■ Provided material
= = = =

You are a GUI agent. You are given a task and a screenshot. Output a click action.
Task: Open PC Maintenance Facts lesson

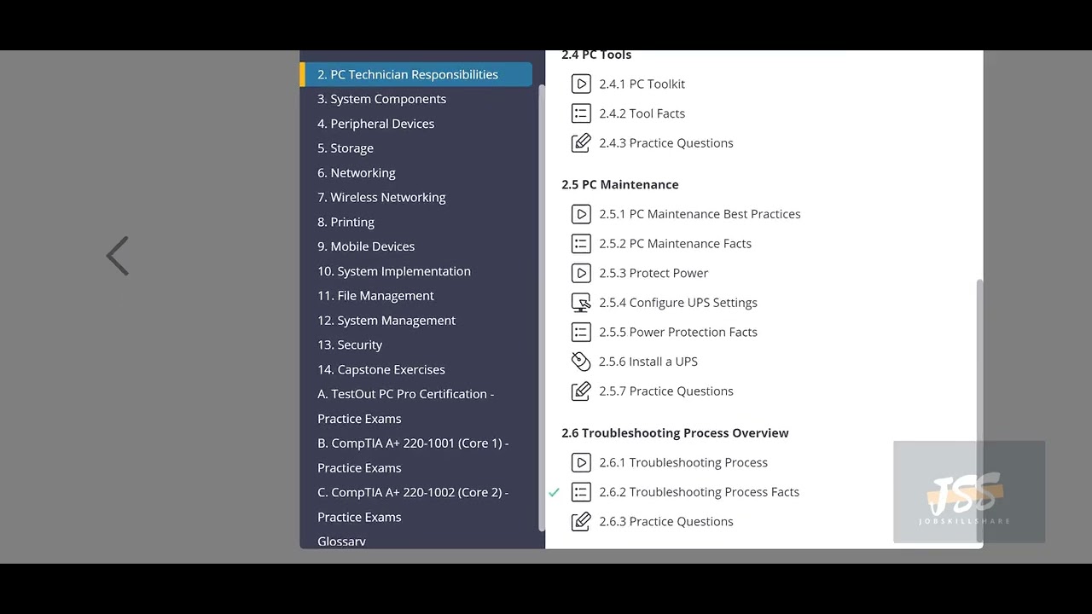(x=675, y=244)
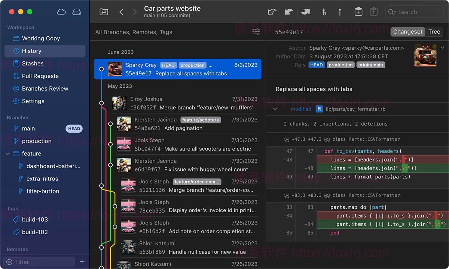Image resolution: width=449 pixels, height=269 pixels.
Task: Switch to the Tree tab
Action: click(434, 32)
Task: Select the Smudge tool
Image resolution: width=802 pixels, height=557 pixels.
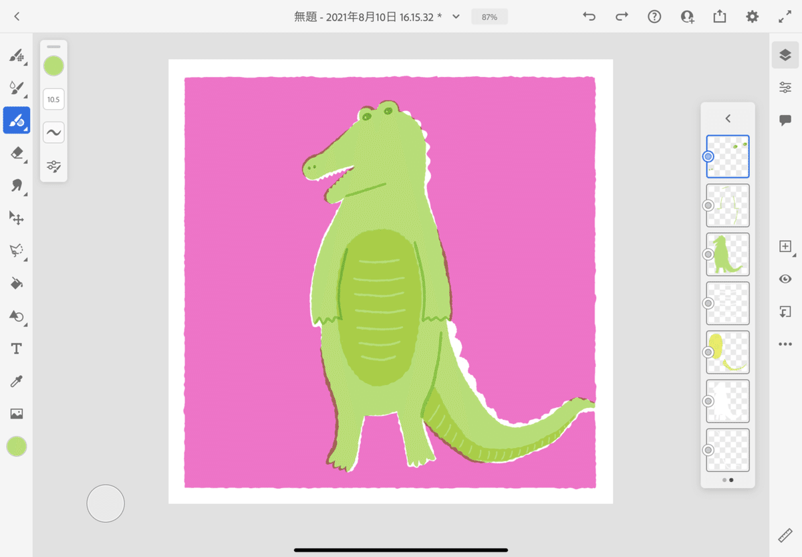Action: pyautogui.click(x=17, y=185)
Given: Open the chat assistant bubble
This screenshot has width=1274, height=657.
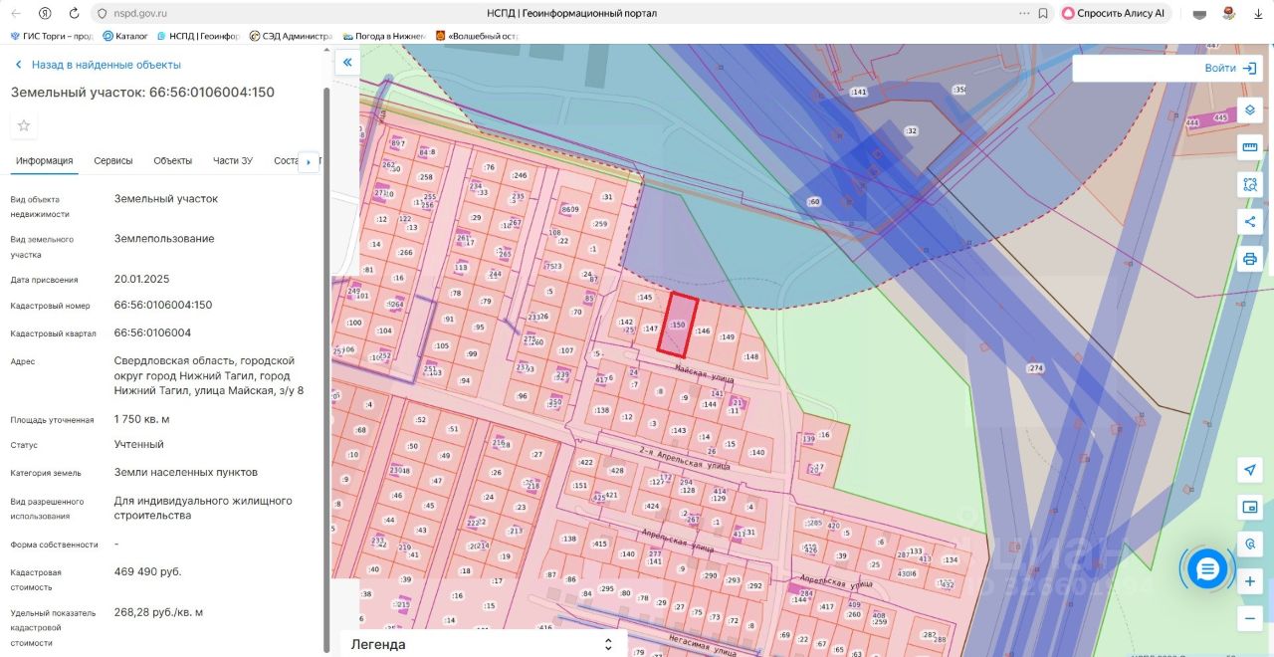Looking at the screenshot, I should [1207, 568].
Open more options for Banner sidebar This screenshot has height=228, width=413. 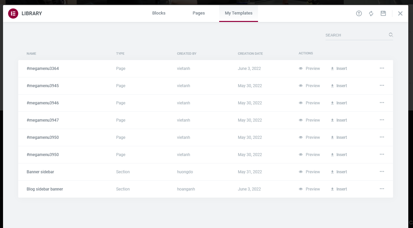pos(382,172)
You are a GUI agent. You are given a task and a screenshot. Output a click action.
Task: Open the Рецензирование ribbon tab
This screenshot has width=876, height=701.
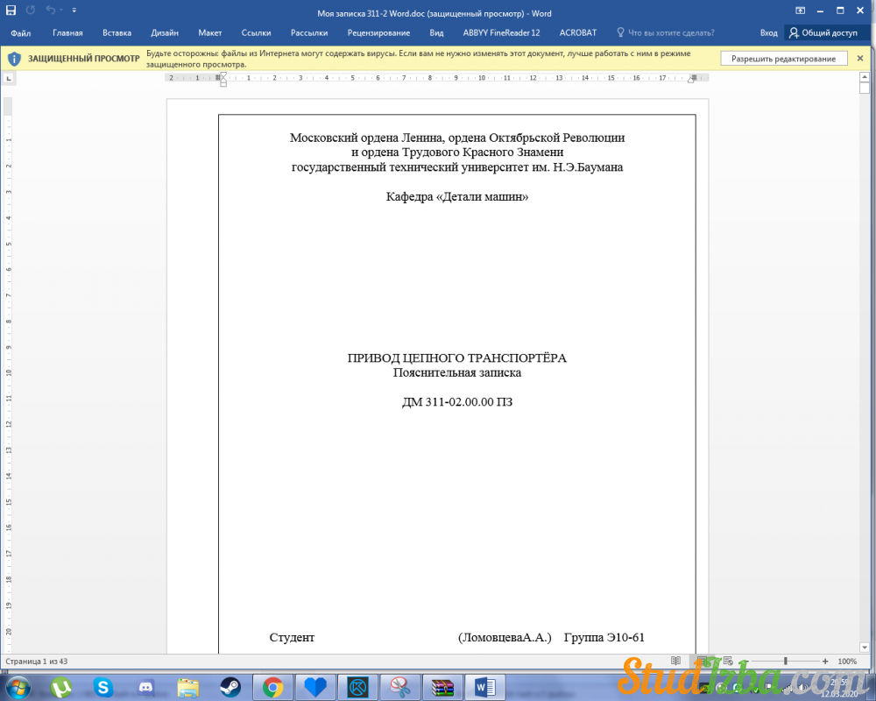point(378,32)
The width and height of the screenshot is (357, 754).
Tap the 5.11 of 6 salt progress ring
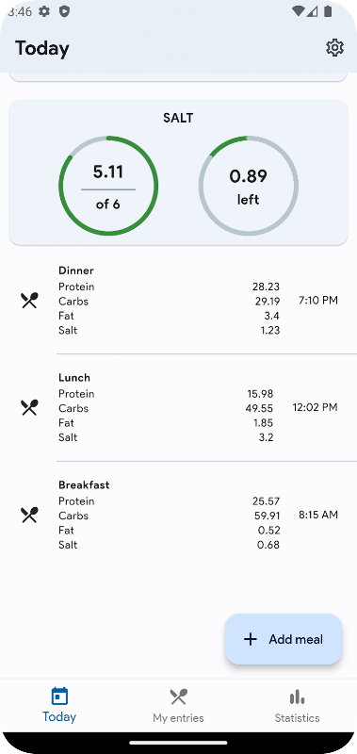(x=108, y=186)
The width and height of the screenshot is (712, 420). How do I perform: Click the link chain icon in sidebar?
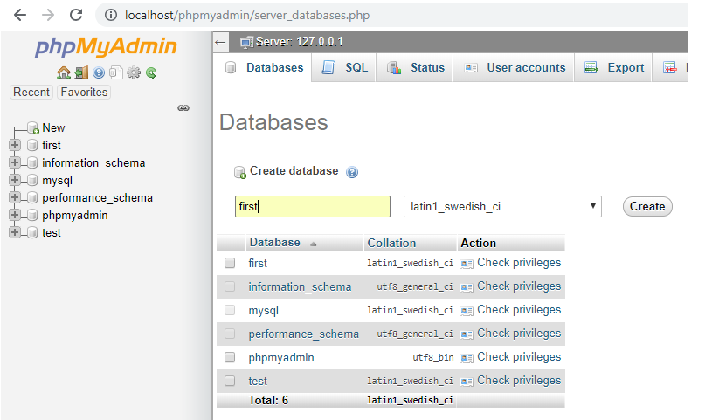pos(183,108)
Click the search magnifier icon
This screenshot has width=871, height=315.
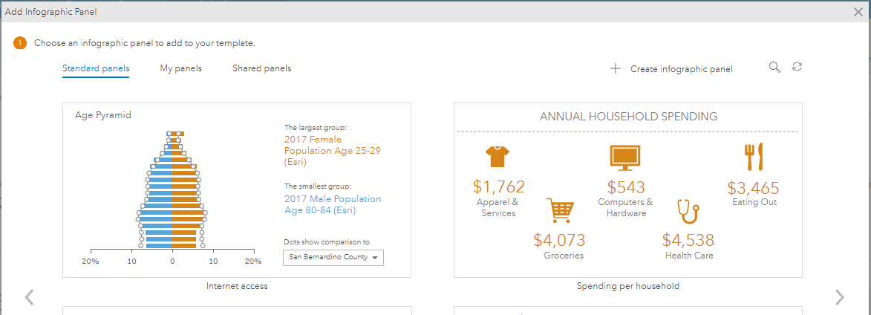[774, 68]
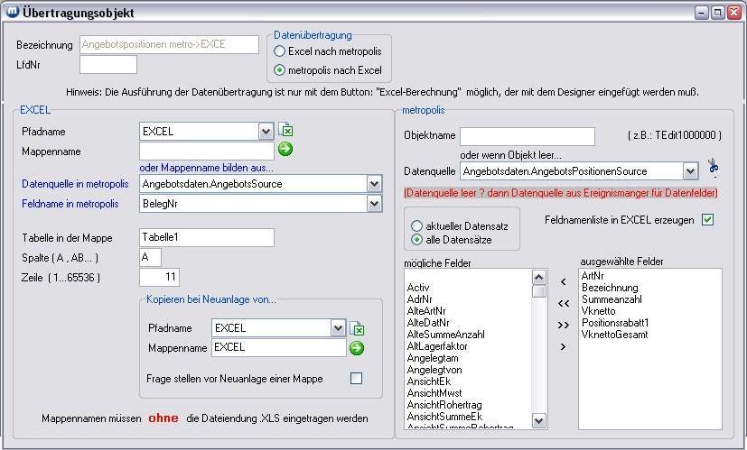Click the green arrow next to Mappenname EXCEL
The height and width of the screenshot is (450, 747).
(x=357, y=347)
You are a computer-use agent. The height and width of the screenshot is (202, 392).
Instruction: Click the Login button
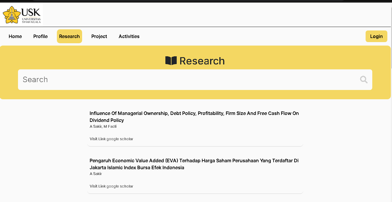(x=376, y=36)
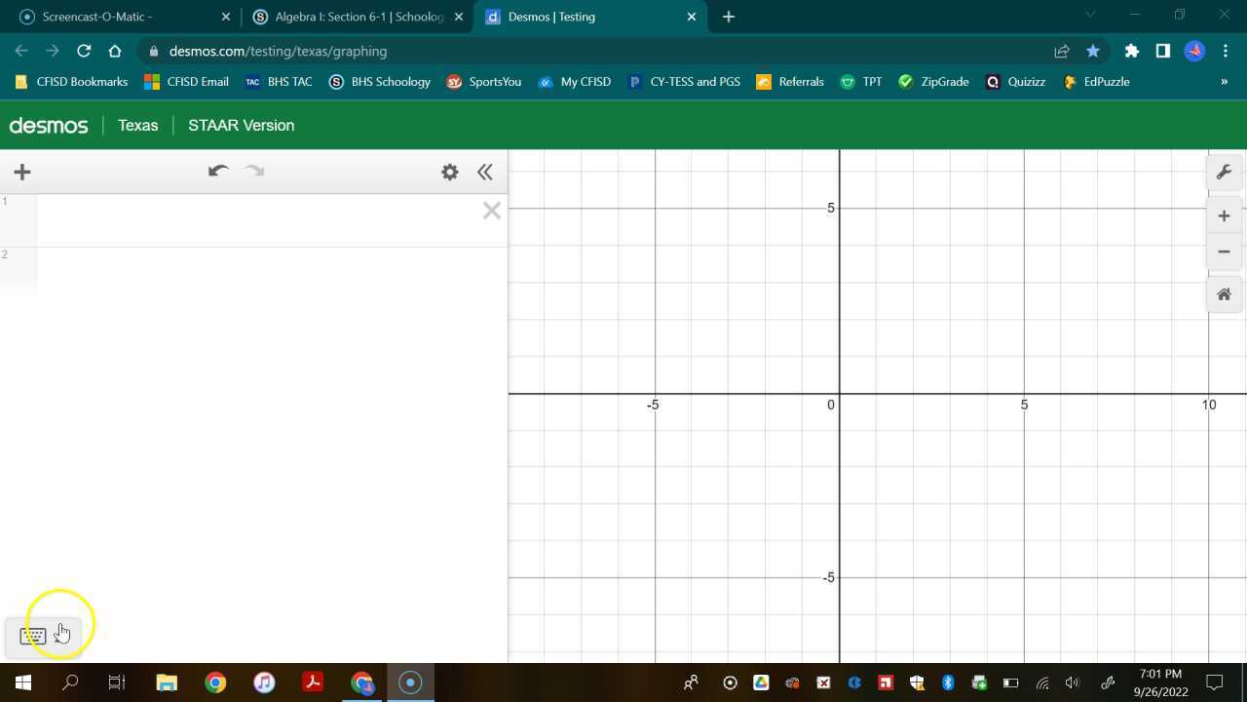Image resolution: width=1247 pixels, height=702 pixels.
Task: Add a new expression with the plus icon
Action: (x=21, y=172)
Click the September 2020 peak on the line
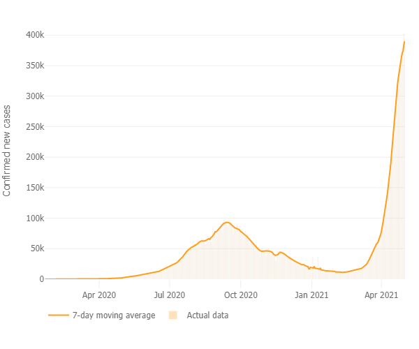This screenshot has height=349, width=419. click(227, 222)

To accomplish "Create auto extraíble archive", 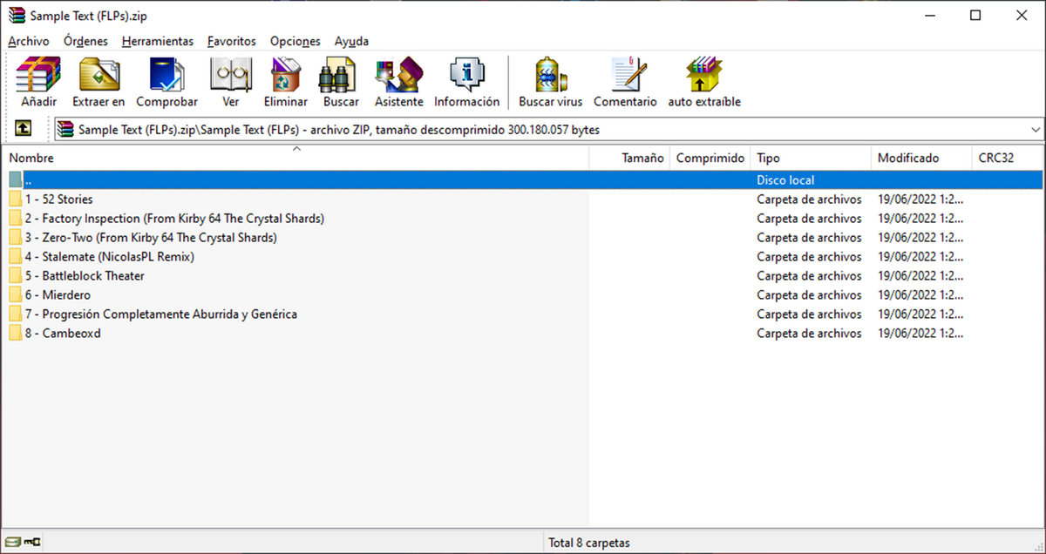I will pos(703,82).
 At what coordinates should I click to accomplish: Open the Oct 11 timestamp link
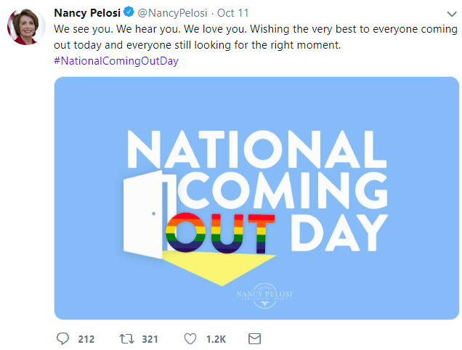tap(232, 12)

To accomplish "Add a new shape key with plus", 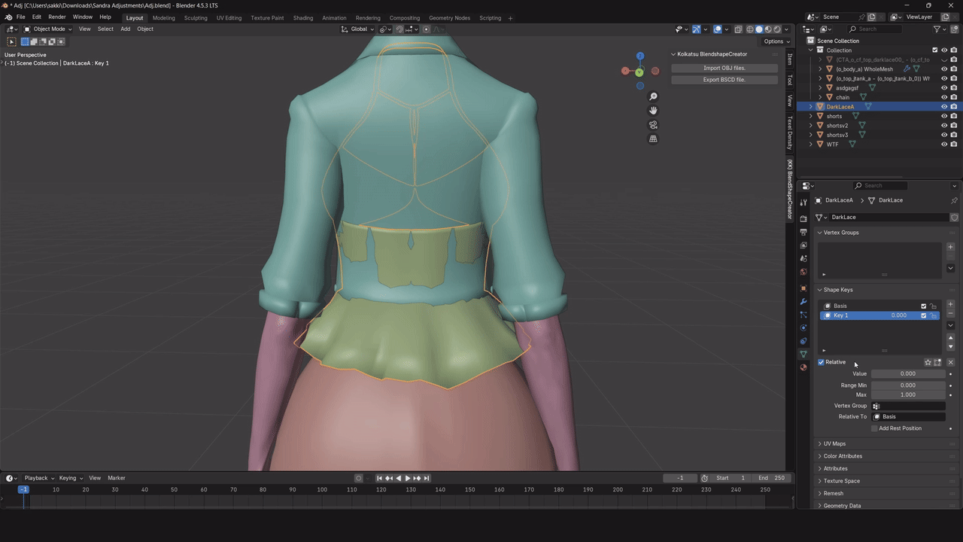I will pos(950,304).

= = = =

■ Exercise aim
Although the records above contain pictures, the copy must not; set down exactly the lines from the one with "This screenshot has width=876, height=701." up to and including the one with "Click the search magnifier icon".

■ Result for this task
This screenshot has width=876, height=701.
point(378,32)
The width and height of the screenshot is (357, 754).
Tap the 5.11 of 6 salt progress ring
(x=108, y=186)
The width and height of the screenshot is (712, 420). How do I perform: Click the link chain icon in sidebar?
pos(183,108)
Click the search magnifier icon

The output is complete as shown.